_Your objective_: Pick out every line in the data below that holds "pencil".

(Given data)

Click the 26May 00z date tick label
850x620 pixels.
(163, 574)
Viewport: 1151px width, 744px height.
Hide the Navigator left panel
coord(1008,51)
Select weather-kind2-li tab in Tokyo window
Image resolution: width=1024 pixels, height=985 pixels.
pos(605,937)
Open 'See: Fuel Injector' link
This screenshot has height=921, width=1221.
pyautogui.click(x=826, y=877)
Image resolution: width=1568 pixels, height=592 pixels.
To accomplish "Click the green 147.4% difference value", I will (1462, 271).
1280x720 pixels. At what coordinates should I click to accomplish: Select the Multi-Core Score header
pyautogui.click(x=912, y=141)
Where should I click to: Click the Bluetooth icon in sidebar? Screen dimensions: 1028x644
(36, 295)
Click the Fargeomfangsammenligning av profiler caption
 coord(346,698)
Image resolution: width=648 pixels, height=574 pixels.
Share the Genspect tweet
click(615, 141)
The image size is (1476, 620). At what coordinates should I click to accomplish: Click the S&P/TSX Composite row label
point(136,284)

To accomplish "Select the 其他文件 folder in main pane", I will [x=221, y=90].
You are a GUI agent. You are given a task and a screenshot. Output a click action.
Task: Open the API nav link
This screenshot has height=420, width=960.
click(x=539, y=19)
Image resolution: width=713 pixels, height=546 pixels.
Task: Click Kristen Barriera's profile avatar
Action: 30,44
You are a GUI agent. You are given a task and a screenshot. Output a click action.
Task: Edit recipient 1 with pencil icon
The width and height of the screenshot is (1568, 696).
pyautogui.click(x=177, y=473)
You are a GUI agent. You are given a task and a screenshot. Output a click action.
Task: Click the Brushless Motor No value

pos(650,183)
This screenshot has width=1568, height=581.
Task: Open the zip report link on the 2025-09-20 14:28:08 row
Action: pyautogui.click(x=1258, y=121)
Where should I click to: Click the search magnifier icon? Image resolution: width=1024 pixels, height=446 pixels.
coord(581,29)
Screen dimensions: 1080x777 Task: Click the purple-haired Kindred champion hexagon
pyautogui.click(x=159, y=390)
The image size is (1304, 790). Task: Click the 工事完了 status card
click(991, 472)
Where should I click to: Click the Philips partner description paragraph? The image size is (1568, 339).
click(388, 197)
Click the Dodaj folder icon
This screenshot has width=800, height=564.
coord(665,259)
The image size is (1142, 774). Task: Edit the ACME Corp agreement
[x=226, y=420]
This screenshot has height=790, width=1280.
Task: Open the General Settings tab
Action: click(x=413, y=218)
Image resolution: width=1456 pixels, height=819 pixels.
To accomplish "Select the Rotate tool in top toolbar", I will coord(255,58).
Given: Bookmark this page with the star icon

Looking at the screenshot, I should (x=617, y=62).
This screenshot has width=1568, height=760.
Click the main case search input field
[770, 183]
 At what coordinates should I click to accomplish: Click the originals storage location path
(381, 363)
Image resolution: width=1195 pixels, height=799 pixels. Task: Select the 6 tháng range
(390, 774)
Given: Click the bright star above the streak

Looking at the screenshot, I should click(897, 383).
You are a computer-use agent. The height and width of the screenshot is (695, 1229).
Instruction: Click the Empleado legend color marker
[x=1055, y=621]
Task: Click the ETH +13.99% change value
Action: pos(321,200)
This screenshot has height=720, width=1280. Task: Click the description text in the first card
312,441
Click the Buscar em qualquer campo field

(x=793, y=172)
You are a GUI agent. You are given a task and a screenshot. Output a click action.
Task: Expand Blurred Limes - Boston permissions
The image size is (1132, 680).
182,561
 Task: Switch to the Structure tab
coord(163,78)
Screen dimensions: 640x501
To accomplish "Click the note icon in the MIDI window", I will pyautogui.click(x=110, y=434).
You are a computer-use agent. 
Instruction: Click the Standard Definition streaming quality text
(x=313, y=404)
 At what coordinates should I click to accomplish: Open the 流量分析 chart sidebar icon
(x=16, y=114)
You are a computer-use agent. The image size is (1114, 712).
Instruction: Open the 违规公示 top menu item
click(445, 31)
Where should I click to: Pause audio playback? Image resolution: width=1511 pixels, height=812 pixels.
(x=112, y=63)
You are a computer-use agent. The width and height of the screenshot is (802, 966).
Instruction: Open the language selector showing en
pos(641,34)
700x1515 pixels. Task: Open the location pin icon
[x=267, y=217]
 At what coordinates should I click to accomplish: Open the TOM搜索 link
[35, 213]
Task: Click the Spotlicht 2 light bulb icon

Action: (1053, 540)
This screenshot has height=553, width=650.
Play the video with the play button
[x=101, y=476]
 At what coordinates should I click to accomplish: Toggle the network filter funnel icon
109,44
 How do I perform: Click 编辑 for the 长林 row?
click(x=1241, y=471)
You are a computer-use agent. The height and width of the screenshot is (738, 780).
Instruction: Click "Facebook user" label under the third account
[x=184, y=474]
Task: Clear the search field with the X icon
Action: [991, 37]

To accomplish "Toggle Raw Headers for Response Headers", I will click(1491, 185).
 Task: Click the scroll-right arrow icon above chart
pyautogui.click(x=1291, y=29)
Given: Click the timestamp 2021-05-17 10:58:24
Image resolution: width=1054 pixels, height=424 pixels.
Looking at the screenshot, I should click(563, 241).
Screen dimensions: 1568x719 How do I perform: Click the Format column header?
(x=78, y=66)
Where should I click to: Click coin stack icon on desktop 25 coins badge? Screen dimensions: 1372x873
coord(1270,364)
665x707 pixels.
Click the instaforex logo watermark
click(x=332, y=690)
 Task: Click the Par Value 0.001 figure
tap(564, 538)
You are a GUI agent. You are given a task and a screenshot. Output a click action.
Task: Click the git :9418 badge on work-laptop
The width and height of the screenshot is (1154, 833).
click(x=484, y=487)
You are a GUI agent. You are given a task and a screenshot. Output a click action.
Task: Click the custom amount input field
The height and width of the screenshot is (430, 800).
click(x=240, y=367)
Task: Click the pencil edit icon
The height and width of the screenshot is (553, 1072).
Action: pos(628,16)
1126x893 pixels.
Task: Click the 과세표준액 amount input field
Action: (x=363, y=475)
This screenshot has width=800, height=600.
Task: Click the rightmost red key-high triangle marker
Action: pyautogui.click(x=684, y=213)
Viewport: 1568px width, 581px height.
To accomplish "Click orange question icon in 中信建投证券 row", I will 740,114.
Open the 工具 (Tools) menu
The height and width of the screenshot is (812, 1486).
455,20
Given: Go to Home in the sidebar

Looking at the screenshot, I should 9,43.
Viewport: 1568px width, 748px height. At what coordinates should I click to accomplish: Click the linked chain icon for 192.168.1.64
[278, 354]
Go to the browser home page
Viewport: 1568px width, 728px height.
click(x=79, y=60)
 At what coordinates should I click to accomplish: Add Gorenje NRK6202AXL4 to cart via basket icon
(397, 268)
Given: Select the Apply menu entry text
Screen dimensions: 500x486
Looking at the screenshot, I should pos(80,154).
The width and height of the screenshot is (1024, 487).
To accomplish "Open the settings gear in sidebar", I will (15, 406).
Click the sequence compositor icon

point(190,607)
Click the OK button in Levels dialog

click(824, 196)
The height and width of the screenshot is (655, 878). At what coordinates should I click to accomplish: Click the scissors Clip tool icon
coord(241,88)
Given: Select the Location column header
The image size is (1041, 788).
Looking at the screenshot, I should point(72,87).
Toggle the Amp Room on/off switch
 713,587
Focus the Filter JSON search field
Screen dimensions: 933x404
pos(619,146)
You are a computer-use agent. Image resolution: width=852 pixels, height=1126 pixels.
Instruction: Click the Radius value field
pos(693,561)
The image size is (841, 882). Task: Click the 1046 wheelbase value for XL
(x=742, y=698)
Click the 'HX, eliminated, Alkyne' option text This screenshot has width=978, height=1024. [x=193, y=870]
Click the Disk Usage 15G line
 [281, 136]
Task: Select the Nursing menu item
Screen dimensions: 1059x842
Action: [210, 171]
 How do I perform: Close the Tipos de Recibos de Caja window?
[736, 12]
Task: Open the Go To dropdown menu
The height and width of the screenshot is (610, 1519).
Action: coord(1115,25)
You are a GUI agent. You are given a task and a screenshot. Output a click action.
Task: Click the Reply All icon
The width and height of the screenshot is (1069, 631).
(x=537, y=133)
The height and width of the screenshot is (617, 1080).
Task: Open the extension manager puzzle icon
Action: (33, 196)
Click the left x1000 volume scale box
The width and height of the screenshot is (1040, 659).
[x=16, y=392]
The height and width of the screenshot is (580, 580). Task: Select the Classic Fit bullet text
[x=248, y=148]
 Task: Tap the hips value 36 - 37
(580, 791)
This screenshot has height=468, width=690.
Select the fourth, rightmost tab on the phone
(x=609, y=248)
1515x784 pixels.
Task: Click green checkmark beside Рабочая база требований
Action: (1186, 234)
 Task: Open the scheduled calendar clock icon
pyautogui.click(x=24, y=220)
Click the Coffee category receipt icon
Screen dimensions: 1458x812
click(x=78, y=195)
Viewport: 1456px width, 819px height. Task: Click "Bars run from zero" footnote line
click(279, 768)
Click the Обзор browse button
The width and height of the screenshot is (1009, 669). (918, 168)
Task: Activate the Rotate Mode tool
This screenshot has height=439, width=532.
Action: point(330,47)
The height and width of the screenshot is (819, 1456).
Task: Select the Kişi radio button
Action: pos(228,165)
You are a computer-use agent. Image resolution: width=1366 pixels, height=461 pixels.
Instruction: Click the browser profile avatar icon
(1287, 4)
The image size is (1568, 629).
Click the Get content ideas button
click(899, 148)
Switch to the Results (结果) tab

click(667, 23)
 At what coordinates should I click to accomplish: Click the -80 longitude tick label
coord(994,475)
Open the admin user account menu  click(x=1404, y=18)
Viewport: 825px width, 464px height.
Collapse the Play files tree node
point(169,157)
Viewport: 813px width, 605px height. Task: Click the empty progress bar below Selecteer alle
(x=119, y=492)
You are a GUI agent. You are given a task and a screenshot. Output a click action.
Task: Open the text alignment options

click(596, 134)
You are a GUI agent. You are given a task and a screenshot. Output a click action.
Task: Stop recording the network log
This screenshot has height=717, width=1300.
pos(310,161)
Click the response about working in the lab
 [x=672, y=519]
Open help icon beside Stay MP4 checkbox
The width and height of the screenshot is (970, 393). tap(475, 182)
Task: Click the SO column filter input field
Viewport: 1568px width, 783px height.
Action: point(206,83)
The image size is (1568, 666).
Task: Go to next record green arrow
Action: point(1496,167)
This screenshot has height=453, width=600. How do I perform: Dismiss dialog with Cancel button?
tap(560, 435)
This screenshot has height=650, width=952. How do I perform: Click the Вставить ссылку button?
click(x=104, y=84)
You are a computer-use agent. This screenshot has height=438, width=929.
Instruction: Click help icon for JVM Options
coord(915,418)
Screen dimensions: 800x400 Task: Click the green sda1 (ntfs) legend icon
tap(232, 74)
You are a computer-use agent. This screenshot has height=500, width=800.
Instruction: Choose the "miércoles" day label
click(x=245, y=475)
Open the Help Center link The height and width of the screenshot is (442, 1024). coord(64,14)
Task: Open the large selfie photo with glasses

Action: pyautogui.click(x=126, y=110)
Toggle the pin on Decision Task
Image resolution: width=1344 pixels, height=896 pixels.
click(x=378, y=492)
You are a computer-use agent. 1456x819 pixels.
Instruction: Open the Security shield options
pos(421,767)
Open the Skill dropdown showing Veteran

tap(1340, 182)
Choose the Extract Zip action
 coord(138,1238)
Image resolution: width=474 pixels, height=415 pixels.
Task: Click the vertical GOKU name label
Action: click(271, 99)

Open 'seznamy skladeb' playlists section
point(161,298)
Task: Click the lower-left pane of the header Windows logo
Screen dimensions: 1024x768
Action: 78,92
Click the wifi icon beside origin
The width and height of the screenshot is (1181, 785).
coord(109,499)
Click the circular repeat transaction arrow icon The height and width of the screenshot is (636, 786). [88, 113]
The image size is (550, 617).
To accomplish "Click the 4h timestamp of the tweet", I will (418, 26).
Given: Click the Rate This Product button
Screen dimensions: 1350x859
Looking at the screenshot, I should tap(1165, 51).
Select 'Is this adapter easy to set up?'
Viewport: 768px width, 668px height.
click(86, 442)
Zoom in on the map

(End Given data)

_Exercise response_:
Task: Edit recipient 1 with pencil icon
Task: Click the pencil edit icon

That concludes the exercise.